The lines to return are the one containing "Expand the ติดต่อถึง" and all that follow it in the entries below, duplicated exactly and nothing else.

Collected data entries:
┌────────

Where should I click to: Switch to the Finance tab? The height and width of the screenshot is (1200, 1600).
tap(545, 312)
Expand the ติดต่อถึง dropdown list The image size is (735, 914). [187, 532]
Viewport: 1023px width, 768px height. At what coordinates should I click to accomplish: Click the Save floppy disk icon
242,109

└────────

RESPONSE AREA ::
Expand the ติดต่อถึง dropdown list The image size is (735, 914). [187, 532]
Viewport: 1023px width, 768px height. At what coordinates should I click to accomplish: Click the Save floppy disk icon
242,109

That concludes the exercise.